Harf devrimine yönelik sıkça duyulan eleştirilerden bir diğeri de yazının değişmesi ile beraber Türk Milletinin tarihinden koparılmak istendiği yönündedir. Türk Tarih Kurumu' nun kurulmuş olması bile bu iddianın geçersizliğini ortaya koymaktadır. Ancak, bu kez de, insanların eski belge ve metinleri okumasıı engellenmeye çalışılmıtır şeklinde bir iddia ortaya atılmıştır. Bu iddia ise yine gerçeği yansıtmamaktadır.
Osmanlı tarih yazımı, sarayda kullanılan ve Arapça, Farsça ve Türkçe dillerinin karışımından oluşan Osmanlıca dili ile gerçekleştirilmektedir. Devletin resmi evrak ve belgeleri de bu dil kullanılarak oluşturulmaktadır. Hakl ise, sokakta Türkçe konuşmaktadır. ilk başta pek de önemli değil gibi görülen bu ayrım öyle bir noktaya gelmiştir ki, halk, sarayda kullanılan dili anlayamaz duruma gelmiştir. Bu durumu Ziya Paşa şöyle anlatmıştır: '' Sorgu yargıcı, davalıya konuşulan Türkçe ile soru sorar ve yanıtlar alır, fakat tutanağı resmi deyimlerle saptar. O biçimdeki tutanağı davalıya okuduğunda, davalı sözlerinin arapçaya çevirildiğini sanarak hiçbir şey anlamaz ve nezaket gereği tutanağın altına mührünü ya da parmağını basar. '' Edebi metinlerin durumu da pek farklı değildir. Bunu görmek için Divan Edebiyatından herhangi bir şiiri alıp okumaya çalışmanız yeterlidir.
Buradan da görülmektedir ki, eski metinler, Arapça değil de Türkçe yazılsa bile, dilin bozulması nedeniyle zaten anlaşılamamaktadır. Bu bakımdan, yukarıda belirttiğim tarihten kopartma iddiası pratikte geçersizdir. Çünkü, halk zaten edebi eserlerden resmi evraklara kadar hiç bir metni anlayamamaktadır.

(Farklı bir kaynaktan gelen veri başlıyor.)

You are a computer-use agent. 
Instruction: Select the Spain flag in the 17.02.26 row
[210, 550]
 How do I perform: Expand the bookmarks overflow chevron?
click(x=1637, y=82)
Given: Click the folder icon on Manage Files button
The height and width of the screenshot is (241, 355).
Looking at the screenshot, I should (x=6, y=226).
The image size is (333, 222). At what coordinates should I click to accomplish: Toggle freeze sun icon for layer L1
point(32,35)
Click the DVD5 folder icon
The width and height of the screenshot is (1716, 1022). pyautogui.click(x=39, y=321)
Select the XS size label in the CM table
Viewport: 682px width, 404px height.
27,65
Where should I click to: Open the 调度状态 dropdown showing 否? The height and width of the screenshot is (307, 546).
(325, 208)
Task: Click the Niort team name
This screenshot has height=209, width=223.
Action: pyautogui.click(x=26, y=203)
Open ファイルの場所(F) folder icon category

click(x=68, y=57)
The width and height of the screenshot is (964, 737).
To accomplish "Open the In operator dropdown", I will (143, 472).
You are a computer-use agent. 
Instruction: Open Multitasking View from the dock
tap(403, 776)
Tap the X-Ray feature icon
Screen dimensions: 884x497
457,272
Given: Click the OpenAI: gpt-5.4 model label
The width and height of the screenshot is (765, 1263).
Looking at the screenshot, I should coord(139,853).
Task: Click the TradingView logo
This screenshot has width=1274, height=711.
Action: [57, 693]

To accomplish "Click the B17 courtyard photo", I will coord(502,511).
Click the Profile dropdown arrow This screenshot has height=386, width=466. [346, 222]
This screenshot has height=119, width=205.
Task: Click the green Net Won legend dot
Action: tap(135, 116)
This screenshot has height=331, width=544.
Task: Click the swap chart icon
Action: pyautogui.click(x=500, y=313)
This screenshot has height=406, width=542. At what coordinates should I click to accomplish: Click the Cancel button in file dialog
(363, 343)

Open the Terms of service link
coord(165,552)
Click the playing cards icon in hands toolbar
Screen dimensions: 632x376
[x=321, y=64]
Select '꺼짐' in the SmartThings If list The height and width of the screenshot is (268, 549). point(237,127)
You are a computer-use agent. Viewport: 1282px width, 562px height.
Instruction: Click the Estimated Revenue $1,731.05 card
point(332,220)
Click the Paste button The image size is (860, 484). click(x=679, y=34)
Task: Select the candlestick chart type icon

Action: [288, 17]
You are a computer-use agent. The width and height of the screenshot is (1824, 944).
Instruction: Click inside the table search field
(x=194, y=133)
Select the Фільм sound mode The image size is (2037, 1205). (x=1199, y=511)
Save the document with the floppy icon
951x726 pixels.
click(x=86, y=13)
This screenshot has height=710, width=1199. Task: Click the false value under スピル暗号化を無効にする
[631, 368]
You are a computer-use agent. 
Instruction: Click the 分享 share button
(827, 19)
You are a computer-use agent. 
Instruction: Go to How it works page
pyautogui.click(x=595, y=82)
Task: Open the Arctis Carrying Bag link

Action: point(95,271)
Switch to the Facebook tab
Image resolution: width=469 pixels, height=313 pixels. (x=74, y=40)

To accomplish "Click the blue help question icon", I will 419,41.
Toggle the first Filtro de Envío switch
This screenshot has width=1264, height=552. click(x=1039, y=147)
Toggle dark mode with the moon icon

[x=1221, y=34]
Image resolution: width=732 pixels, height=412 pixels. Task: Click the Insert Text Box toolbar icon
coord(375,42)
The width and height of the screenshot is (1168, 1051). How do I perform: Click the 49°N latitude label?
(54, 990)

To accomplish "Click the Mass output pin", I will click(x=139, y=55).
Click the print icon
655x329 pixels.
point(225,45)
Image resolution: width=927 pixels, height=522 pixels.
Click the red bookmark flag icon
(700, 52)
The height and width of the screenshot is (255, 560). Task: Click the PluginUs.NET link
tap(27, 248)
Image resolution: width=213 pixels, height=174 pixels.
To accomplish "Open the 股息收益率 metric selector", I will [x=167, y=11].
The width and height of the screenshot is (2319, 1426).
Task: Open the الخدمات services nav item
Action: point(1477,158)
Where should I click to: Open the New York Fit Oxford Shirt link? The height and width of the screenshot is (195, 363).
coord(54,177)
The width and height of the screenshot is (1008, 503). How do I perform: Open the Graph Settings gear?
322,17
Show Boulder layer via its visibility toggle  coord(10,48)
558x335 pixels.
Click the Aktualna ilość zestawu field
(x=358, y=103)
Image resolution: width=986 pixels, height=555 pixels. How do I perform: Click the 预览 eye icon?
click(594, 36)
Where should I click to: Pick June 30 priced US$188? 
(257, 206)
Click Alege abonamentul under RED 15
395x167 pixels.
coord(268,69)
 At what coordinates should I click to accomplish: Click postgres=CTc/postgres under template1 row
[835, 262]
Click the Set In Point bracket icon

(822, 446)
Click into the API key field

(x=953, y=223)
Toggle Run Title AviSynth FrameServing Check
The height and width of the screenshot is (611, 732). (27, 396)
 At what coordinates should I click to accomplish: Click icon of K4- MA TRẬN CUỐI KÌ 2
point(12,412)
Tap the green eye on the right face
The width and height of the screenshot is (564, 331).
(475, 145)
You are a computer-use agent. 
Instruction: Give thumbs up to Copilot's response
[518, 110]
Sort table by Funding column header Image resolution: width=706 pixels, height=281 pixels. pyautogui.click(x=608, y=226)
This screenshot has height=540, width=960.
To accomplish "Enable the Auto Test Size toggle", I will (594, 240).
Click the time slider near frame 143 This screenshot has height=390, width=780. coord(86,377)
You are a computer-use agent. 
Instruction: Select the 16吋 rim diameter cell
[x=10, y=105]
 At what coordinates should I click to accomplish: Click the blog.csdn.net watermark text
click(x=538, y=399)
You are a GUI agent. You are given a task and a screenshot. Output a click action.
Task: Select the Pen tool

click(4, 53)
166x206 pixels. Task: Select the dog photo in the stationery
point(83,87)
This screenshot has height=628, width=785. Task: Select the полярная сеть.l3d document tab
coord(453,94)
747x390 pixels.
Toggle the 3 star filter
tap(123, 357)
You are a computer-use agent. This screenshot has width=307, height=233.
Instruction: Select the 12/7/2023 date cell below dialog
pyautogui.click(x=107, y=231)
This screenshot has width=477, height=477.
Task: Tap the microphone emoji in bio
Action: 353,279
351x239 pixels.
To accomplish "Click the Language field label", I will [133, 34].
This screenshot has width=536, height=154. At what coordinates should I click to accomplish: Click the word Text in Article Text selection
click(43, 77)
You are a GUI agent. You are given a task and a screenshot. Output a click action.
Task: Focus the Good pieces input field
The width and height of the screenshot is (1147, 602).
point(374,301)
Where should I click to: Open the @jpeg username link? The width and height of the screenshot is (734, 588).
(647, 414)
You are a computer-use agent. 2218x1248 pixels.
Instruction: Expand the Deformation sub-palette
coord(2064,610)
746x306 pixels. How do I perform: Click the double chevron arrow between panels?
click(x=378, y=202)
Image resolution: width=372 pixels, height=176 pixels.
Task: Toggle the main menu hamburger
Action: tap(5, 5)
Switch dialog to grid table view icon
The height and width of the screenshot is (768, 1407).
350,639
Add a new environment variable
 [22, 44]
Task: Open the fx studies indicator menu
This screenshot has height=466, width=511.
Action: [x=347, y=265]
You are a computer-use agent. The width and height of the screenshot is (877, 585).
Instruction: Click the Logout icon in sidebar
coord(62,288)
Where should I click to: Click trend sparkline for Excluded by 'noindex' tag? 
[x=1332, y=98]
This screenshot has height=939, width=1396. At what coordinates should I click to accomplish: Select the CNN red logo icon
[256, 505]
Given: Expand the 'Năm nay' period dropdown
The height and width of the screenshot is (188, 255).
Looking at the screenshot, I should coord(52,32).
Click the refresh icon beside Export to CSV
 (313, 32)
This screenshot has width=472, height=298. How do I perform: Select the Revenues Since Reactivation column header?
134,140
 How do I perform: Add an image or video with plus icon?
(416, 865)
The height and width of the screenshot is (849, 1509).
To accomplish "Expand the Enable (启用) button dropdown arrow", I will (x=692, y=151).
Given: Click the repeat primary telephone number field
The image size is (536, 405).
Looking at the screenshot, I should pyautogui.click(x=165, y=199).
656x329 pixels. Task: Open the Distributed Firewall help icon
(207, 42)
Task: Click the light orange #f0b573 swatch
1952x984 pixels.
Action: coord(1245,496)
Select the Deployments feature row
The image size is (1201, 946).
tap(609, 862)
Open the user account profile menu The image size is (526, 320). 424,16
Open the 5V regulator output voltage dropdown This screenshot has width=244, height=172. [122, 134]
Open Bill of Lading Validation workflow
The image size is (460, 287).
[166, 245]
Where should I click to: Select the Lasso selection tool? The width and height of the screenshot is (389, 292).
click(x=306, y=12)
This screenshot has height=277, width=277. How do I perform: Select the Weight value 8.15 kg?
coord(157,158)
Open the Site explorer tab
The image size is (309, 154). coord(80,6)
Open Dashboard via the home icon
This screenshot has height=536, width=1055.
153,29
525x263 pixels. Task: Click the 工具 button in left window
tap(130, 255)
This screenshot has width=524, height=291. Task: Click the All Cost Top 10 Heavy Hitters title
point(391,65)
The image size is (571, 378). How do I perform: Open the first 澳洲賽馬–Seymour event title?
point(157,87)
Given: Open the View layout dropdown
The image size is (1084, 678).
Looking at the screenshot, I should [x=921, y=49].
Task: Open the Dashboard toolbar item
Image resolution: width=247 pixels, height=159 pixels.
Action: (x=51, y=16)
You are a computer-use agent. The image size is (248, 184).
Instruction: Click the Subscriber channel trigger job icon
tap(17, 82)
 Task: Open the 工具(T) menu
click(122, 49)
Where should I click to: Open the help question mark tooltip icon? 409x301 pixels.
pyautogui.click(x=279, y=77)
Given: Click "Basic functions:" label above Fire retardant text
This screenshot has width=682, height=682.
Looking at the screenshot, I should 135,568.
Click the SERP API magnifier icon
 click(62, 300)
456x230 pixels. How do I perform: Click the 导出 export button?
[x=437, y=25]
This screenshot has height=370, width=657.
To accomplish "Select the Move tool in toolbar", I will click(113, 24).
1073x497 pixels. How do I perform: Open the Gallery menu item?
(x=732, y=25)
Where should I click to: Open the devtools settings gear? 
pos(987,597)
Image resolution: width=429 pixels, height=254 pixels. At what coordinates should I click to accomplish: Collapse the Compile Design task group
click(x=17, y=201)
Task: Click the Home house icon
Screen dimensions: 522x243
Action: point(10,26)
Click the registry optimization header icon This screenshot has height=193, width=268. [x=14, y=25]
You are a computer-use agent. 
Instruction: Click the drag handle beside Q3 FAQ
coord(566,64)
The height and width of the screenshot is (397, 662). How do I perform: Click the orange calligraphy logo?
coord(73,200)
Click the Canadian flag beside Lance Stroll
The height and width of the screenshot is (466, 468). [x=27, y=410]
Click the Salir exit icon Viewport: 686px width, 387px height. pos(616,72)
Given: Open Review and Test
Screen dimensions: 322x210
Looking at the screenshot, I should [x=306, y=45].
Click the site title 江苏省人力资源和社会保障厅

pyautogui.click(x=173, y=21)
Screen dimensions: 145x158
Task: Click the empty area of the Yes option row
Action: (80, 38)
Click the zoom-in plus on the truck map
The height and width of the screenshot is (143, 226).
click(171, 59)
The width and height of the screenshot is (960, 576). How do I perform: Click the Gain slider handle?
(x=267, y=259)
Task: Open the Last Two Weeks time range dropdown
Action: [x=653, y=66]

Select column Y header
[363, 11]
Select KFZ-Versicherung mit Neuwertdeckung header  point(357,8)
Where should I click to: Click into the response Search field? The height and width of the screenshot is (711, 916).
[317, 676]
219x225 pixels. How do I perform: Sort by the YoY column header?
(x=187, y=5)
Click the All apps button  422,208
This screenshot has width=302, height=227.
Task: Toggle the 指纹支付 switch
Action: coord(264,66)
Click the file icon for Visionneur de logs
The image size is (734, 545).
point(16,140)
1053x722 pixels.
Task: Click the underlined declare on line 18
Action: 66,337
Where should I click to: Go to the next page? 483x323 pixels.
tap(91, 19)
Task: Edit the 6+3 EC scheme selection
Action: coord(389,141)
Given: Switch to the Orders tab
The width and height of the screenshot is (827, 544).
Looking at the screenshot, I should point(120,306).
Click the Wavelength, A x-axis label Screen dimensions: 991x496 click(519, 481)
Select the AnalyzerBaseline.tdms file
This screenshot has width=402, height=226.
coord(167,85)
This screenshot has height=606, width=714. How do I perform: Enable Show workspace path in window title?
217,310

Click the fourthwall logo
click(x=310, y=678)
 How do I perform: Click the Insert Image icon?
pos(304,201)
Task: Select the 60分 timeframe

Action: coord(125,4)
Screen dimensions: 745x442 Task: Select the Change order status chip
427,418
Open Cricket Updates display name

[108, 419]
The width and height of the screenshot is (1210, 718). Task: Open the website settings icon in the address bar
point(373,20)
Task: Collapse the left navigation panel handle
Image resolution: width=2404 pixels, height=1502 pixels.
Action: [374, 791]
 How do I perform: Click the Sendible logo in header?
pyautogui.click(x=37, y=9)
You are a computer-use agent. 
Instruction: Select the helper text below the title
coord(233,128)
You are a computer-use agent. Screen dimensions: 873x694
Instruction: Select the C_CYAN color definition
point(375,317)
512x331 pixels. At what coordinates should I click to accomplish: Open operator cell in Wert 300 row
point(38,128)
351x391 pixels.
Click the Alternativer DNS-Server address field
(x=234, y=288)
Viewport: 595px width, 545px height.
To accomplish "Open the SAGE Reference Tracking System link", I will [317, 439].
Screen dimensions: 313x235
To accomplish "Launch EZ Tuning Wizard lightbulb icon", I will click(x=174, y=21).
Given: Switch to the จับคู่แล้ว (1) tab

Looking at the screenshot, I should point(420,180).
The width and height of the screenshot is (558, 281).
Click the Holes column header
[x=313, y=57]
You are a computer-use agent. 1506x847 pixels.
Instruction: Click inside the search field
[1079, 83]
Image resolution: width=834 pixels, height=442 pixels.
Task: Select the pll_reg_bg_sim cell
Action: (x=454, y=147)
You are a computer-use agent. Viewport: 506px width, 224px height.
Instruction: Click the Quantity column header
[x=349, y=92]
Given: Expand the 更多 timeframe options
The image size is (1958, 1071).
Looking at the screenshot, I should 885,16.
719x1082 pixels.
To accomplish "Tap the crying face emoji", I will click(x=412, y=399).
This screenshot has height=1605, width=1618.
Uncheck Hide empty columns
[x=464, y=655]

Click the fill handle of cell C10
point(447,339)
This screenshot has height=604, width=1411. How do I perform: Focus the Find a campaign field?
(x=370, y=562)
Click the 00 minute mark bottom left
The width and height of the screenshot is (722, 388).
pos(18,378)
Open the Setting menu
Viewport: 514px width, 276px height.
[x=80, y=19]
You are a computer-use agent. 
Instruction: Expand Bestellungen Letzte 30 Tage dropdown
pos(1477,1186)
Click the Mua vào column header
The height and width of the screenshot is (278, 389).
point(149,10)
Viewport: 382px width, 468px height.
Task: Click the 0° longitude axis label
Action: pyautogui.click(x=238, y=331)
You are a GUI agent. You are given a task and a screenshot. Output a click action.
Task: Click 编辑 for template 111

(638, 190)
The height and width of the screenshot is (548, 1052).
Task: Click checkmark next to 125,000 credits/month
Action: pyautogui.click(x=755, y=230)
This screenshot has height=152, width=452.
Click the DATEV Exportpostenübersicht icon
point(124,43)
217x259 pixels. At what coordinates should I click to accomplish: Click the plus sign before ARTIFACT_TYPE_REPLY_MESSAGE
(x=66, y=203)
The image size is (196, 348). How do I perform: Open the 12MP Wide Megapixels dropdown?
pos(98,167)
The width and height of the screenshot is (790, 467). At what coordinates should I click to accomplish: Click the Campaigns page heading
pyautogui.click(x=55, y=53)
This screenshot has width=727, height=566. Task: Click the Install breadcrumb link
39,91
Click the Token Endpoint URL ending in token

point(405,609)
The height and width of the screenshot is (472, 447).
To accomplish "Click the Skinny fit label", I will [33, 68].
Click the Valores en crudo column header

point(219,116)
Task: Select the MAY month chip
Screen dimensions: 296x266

Görüldüğü gibi, Arap Harflerinin yetersiz olduğu, ıslahata ihtiyacı olduğu 1862 yılından itibaren dile getirilmeye başlanmıştır. Hatta bazı ıslahat denemeleri de olmuştur. Yazının buraya kadar olan kısmına bakılarak, '' Tamam ıslahat olsun da Latin Harfleri nereden çıktı. '' diye düşünenler olabilir. Esasında, bu tartışmalar sırasında aralarında Padişah 2. abdülhamit' in de bulunduğu kimseler, latin harflerinin kullanılabileceğini dile getirmişlerdir. Ancak, bu yazının konusu Harf Devrimine Duyulan ihtiyaç olduğu için ve Latin Harfleri, dizinin 2. yazısının konusu olduğu için değinilmemiştir.
kaynaklar:
1. Sinan Meydan, '' Cumhuriyet Tarihi Yalanları(1. Kitap)'' Sy 477.
2. Bernard Lewis, '' Modern Türkiye' nin Doğuşu'' Sy 421.
3. Muharrem Ergin, '' Türklerde Yazı ve Alfabeler, Türk Dünyası El Kitabı, Sy 340-376.
4. Sinan Meydan, '' Cumhuriyet Tarihi Yalanları(1. Kitap)'' Sy 463.
5. Sinan Meydan, '' Cumhuriyet Tarihi Yalanları(1. Kitap)'' , Sy 464.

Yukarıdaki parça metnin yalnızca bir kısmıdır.